For years, the state’s main power grid operator has warned of high electricity prices and even power outages during the hot summer months.
It’s rarely been as bad as feared. But experts say the latest startling forecast from the Electric Reliability Council of Texas looks to be more accurate, although they downplayed the potential impact to residential customers.
ERCOT on Thursday said it expects to see record-breaking prices and demand for power this summer that could require it to take emergency measures to maintain supply — and force customers to curb power usage. It identified a variety of factors expected to put a strain on the grid on top of record-breaking demand, including delayed power supply projects and the closure of three major coal-fired power plants.
That will result in “tight operating reserves” — numbers released Thursday show ERCOT expects to have barely enough power to meet demand from June through September, which will result in sky-high power prices at certain times.
“The ERCOT market has experienced a series of new peak demand records over the last few years as Texas’ economy continues to grow at record pace,” ERCOT President and CEO Bill Magness said in a statement. “We expect high peak demand will continue this summer.”
A hot, dry summer — which is expected — and any unplanned outages of power plants would compound the problem, said Rice University associate professor Dan Cohan.
“I sure hope we can dodge a bullet this time,” he said. “But the odds are stacked against us, and not many Texans see this bullet coming. This summer could be the wake-up call that drives major efforts for conservation and new build-outs of natural gas, solar, and storage to prepare for the next one.”
But, he said, “Markets are tough to predict, especially since weather will play a big role, so we don't know exactly what will happen.”
Bill Peacock, vice president of research at the Texas Public Policy Foundation, a conservative think tank, said the market is working exactly like it's supposed to, but it's been unfairly manipulated by renewable energy subsidies that he blames for reliability problems and the premature closure of coal plants — a notion many dispute.
It's important that ERCOT and the state's Public Utility Commission allow prices to go high this summer, Peacock said. That's because it will spur investment in "peaking" power plants — those that run when there is high demand.

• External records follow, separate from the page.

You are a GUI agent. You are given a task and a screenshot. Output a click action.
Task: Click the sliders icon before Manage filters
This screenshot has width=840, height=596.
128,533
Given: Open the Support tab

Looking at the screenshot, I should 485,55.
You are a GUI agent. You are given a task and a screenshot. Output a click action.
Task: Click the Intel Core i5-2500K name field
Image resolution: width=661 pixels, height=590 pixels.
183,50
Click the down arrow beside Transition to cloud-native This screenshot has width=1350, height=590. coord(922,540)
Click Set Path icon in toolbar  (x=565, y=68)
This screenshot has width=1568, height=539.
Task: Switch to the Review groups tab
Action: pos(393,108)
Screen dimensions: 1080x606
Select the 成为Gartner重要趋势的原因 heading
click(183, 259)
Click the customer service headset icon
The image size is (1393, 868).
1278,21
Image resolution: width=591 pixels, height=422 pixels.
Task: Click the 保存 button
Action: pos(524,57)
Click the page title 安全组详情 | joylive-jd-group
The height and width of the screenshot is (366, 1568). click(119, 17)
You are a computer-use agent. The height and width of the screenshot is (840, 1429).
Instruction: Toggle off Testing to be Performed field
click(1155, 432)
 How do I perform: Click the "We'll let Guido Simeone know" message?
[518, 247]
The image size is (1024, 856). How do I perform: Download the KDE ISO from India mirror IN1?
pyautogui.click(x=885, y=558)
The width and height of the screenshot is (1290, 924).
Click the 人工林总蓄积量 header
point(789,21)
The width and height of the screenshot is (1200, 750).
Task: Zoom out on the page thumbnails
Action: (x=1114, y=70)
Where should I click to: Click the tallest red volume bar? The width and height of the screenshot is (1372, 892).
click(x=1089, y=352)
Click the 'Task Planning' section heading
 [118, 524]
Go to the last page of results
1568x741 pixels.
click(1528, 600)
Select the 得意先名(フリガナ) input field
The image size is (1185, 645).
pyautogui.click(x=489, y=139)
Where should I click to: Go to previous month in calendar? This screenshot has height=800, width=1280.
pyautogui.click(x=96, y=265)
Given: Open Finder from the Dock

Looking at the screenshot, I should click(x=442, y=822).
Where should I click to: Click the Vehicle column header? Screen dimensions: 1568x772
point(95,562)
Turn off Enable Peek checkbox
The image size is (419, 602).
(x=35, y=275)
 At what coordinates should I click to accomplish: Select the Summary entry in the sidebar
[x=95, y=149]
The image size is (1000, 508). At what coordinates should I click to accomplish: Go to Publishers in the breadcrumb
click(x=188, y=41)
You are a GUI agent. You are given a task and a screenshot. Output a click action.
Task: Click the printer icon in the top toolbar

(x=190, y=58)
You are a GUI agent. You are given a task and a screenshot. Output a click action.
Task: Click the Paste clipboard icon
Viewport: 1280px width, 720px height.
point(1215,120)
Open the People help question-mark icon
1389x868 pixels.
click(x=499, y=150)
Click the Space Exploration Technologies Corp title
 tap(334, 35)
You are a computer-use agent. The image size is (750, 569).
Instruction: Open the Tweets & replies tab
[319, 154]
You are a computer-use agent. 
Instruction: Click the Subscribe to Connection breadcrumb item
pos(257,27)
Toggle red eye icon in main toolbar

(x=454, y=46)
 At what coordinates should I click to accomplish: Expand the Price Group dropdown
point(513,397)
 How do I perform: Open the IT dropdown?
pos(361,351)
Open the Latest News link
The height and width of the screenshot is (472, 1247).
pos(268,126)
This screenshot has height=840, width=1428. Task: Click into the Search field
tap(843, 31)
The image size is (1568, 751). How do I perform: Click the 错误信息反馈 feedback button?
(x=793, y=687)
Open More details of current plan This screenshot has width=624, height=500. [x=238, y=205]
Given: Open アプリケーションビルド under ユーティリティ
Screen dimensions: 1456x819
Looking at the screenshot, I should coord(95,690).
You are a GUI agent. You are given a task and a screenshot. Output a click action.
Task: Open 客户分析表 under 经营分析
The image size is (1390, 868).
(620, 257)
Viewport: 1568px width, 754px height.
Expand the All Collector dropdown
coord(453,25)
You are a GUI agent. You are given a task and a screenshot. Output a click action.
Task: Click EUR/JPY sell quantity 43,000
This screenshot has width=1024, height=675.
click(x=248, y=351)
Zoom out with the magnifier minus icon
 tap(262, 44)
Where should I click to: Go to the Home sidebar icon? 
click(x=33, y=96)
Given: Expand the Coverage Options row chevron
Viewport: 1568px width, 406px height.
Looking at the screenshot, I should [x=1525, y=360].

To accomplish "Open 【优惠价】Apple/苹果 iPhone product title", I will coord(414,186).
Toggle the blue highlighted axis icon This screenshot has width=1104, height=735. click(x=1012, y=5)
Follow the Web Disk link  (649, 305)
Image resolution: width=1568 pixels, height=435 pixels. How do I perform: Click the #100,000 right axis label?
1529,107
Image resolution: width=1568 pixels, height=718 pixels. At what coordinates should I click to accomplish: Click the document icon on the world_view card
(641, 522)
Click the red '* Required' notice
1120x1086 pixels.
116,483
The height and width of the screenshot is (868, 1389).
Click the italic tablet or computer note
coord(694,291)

"We have more than enough baseline to take care of us," he said.
Michael Webber, deputy director of the Energy Institute at the University of Texas at Austin, said ERCOT has been predicting some version of summertime doom and gloom for at least the past decade so it’s easy to shrug off this warning. While there is certainly cause for concern, he said, a variety of factors will have to coalesce to result in extreme impacts like widespread power outages.
And he said residential customers, who mostly pay fixed prices, aren’t likely to see a big change in their bills. Price spikes are more likely to affect large-scale commercial power purchasers and utility companies that sell power, he said. That would eventually trickle down to consumers, but it’s hard to say when and by how much. (Texas' electric prices are also generally lower than other states' to begin with, he said.)
Webber said the risk of vulnerable populations losing power during a time when air conditioning is all but a requirement is always a concern and that "we need to watch that.”
"But I think generally we'll be fine," he said.